Hugo Chavez’s most recent cancer surgery was successful, his vice president said Tuesday, as international attention again focuses on the Venezuelan leader’s health as he prepares a re-election bid in October.
“President Chavez is in good physical condition,” Elias Jaua said before the National Assembly.
The vice president told the chamber that doctors had completely extracted a pelvic lesion and surrounding tissue, and said there had been “no complications.”
Mr. Chavez, who came to power in 1998, is slated to face off against challenger Henrique Capriles Radonski, who won an opposition primary in a landslide earlier this month.
Mr. Capriles Radonski, the 39-year-old governor of Venezuela’s second-most populous state, Miranda, has said he would repair broken relations with the U.S. and end the economic mismanagement that has led to 26 percent inflation.
Polls show the socialist Mr. Chavez with a narrow lead, though analysts say his continuing battle with cancer could hamper his campaigning ability.
Speaking at the Council of the Americas on Tuesday in Washington, Undersecretary of State Wendy Sherman - the State Department’s No. 3 official - said she was not privy to any special information about Mr. Chavez’s health, which she called a “private matter.”

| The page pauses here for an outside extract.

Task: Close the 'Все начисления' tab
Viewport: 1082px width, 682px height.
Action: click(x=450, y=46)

“I read just today that it appears the surgery went well, and everyone would hope that he recovers and life moves on,” Ms. Sherman said in response to a question from The Washington Times.
“We obviously have a difference of view about what the future of Venezuela ought to be,” she said. “There is a vigorous opposition in Venezuela, but the choice is really for the people of Venezuela. It is not a choice for us to make as to where their country will go and what the leadership of their country will look like.”
Ms. Sherman said that Venezuela “certainly came up” in meetings with leaders during her recent trip to Colombia, Mexico, and Brazil.
She said Colombia’s current economic and political success had proven that the longstanding U.S.-Colombian program of security assistance and anti-narcotics cooperation - popularly known as “Plan Colombia” - had been a success.
“I was not a fan of Plan Colombia when it happened during the Clinton administration,” Ms. Sherman said. “I thought, ’My God, what an enormous amount of money and a complex situation, how is this ever going to work?’ I was wrong. I was really wrong. It has made an extraordinary change.”
President Obama will make his first trip to Colombia next month, when he attends the Summit of the Americas in Cartagena.
Ms. Sherman said the Colombian government’s review process for implementing the U.S.-Colombia free-trade agreement, which Mr. Obama signed in October, was “advancing well and already affecting the business climate in very positive ways.”